═══ TEXT SHOWN
We do not have any bookmarking functionality built (yet) as we currently expect folks to just tweak their search query. Each one of the events has a new id attached to it that you can query and reference during search.

> Will you also index by date?

We do! Every event has a microsecond timestamp attached to it.

> It can take a long time to replay a lot of data; do you have any numbers on the read rates you support per topic?

We've done some initial replay throughput tests and have been able to reach ~10k/s outbound via HTTP - of course, this is all _highly_ dependent on where you're located. We expect that for folks who need super high throughput, we'll probably need to be closer to them - we fully expect to have to peer with some of our customers and optimize for throughput by doing gRPC and ... batching :)

So far, we've done most of our testing on inbound and we are currently able to sustain ~50k/s (with ~5KB event size). Our inbound is able to scale horizontally and so can go waaaaay beyond 50k/s if needed.
══════
═══ DATA LINES
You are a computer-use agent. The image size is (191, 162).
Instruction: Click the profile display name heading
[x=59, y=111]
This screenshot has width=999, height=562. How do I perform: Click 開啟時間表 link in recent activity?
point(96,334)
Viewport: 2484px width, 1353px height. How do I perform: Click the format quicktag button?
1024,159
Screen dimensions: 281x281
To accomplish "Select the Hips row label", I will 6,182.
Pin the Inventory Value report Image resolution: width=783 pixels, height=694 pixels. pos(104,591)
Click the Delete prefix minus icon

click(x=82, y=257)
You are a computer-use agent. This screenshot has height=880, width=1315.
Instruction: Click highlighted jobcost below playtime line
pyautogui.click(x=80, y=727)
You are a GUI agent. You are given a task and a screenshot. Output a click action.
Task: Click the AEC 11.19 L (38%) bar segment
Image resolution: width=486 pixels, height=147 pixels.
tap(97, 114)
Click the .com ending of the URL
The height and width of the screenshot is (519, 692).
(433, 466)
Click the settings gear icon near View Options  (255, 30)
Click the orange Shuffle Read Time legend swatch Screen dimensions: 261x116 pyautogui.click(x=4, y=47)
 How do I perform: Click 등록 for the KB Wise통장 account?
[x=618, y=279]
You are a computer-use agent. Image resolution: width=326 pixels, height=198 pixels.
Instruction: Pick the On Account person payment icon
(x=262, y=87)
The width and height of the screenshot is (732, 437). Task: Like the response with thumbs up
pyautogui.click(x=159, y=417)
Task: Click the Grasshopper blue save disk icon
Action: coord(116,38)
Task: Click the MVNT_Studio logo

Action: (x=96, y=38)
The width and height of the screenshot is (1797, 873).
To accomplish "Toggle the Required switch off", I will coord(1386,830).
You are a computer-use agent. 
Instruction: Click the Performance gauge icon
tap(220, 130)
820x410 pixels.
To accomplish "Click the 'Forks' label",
══════
● WORK INSTRUCTIONS:
A - Please reproduce the forum reply from "We do! Every" up to and including "and ... batching :)".
B - Summarize the forum reply in two sentences.
C - According to the forum reply, what inbound rate can currently be sustained?

● ANSWERS GIVEN:
A -
We do! Every event has a microsecond timestamp attached to it.

> It can take a long time to replay a lot of data; do you have any numbers on the read rates you support per topic?

We've done some initial replay throughput tests and have been able to reach ~10k/s outbound via HTTP - of course, this is all _highly_ dependent on where you're located. We expect that for folks who need super high throughput, we'll probably need to be closer to them - we fully expect to have to peer with some of our customers and optimize for throughput by doing gRPC and ... batching :)

B - No bookmarking exists yet, so users are expected to adjust their search query, but every event has an id and a microsecond timestamp that can be queried. Early tests reached about 10k/s outbound replay over HTTP, depending heavily on location, while inbound currently sustains about 50k/s with roughly 5KB events and can scale horizontally well beyond that.

C - About 50k/s, with an event size of about 5KB.